Le titre de cette autobiographie en bande dessinée fait référence à des cendres dispersées au bord d’une falaise donnant sur l’océan – le décor est posé. Il y a tellement de romans graphiques autobiographiques que c’est presque devenu un sous-genre de la bande dessinée, mais celle-ci est particulière. Tout d’abord elle n’est pas consacrée qu’à son auteur, le talentueux artiste Ludovic Debeurme, mais à sa famille sur plusieurs générations. Sa construction est si originale et fragmentaire qu’elle en devient invisible, on est transporté d’un endroit à un autre, d’une époque à une autre, le plus naturellement du monde comme si l’on suivait la pensée de l’auteur. Enfin, sur le plan graphique, elle est faite uniquement de dessins à l’encre et de textes manuscrits. Le tout est d’une élégance rare, les belles courbes vont du dessin au texte et le fils a certainement réussi à atteindre le rêve de son père qui était peintre.

Mon père avait une obsession pour les courbes.

Le prix à payer pour réussir un telle prouesse est de renoncer à toute pudeur. Il faut se mettre complètement à nu et tout raconter, les joies comme les peines, les réussites comme les échecs, les débuts comme les fins. Cet équilibre est parfaitement trouvé et balancé par cette narration onirique qui nous fait passer de moments très durs à des moments de pure grâce. Cette oeuvre semble à ce point personnelle qu’elle a dû tenir lieu de thérapie pour son auteur car il a, pour la réaliser, remué profondément son passé. Il parle aussi de son lien avec la nature. Initié par une mère écologiste précoce, il y revient à l’âge adulte, en quittant son statut de citadin pour celui de villageois et plus simplement d’habitant de la nature – un cheminement qui a une résonance particulière pour moi.

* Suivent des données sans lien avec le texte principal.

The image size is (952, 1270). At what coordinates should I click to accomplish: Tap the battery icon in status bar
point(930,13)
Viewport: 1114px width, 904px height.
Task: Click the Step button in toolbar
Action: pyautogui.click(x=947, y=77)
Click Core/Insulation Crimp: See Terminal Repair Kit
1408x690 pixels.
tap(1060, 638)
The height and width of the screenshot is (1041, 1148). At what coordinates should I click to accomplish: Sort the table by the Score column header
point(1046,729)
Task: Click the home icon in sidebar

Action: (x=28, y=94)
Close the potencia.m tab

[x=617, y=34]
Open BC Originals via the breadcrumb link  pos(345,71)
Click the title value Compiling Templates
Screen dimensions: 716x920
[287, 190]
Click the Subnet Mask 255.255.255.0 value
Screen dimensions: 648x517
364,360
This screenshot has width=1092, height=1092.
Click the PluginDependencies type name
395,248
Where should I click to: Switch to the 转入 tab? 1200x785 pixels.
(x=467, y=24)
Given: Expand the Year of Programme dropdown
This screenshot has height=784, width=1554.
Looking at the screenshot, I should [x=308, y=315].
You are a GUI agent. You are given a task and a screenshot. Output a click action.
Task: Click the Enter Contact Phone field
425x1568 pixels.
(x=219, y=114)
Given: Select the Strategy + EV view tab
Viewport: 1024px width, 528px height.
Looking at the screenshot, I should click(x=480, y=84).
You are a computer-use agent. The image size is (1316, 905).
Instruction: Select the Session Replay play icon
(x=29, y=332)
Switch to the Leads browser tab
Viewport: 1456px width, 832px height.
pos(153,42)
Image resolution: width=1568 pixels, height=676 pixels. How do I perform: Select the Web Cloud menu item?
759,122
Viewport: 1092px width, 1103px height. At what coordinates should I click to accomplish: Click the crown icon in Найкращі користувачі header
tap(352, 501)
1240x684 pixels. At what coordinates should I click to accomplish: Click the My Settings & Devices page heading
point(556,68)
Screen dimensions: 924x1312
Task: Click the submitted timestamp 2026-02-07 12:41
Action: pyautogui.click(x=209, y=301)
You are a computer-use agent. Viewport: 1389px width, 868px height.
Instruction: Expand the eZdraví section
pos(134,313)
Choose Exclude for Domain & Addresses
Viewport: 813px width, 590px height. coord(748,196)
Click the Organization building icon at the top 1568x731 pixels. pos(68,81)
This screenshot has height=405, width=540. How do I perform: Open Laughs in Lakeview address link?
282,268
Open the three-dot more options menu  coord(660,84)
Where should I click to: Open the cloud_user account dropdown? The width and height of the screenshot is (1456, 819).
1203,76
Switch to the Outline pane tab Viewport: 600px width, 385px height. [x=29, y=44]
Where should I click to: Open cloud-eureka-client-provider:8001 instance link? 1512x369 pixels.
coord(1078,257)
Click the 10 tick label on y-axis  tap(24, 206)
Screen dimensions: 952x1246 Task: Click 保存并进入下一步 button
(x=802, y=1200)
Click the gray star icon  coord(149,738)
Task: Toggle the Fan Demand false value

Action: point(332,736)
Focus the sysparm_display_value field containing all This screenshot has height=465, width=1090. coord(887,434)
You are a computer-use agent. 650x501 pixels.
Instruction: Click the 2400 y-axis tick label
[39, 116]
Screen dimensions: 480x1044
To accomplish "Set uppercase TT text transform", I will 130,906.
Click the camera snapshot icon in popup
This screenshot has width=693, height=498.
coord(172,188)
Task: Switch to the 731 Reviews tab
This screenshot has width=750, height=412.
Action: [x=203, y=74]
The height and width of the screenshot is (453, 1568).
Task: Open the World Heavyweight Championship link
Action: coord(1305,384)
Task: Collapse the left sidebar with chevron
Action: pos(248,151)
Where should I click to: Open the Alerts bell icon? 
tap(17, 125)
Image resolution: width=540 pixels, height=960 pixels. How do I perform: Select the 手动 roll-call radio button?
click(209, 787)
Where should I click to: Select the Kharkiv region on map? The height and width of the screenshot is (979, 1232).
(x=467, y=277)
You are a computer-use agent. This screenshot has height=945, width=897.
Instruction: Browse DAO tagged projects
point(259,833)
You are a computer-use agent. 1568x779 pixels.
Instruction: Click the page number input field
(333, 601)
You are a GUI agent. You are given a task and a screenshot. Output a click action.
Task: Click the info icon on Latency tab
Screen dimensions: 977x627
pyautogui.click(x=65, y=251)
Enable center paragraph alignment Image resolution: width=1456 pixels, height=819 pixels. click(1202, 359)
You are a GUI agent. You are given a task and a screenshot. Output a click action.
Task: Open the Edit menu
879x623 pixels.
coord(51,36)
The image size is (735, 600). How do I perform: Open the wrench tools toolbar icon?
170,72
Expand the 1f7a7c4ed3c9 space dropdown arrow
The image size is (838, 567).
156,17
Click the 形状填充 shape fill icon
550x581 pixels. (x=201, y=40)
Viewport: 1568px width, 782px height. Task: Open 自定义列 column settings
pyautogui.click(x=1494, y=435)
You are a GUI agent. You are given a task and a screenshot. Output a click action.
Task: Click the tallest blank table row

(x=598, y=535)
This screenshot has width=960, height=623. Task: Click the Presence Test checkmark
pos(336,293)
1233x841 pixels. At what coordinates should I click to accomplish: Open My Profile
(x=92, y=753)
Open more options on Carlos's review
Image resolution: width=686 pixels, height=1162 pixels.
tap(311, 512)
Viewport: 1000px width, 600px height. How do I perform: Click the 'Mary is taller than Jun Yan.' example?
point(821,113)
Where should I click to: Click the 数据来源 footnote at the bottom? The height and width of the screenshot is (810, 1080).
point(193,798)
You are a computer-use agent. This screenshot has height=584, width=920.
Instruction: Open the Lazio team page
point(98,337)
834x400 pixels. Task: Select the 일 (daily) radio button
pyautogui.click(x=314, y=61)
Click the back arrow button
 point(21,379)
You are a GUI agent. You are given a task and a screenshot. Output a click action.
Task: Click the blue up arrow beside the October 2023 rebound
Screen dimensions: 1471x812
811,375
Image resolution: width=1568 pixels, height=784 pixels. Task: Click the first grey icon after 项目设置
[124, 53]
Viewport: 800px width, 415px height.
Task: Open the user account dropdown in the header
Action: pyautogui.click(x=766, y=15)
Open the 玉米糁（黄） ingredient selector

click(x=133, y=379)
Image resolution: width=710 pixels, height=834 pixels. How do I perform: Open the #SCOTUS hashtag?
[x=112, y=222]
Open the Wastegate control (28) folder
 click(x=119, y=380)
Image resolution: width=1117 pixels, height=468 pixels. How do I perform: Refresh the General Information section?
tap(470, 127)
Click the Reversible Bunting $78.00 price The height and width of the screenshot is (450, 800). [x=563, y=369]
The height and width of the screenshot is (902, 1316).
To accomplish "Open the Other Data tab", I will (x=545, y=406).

Les villes, d’une certaine façon, redeviendront des villages. Les villages redeviendront des lieux de vie. Et je l’espère, les frontières avec la nature seront devenues si floues que nous en serons les habitants.

J’ai rarement lu quelque chose d’aussi beau, poétique et émouvant. J’y ai pensé longtemps après ma lecture et je pense que je ne l’oublierai pas. En prime, j’ai découvert un grand artiste dont je lirai certainement d’autres oeuvres.

P.-S.: Un grand merci à mes deux amis, Gilles et Lionel, pour ce merveilleux présent.


Ludovic Debeurme. La cendre et l’écume. Cornélius, 2022.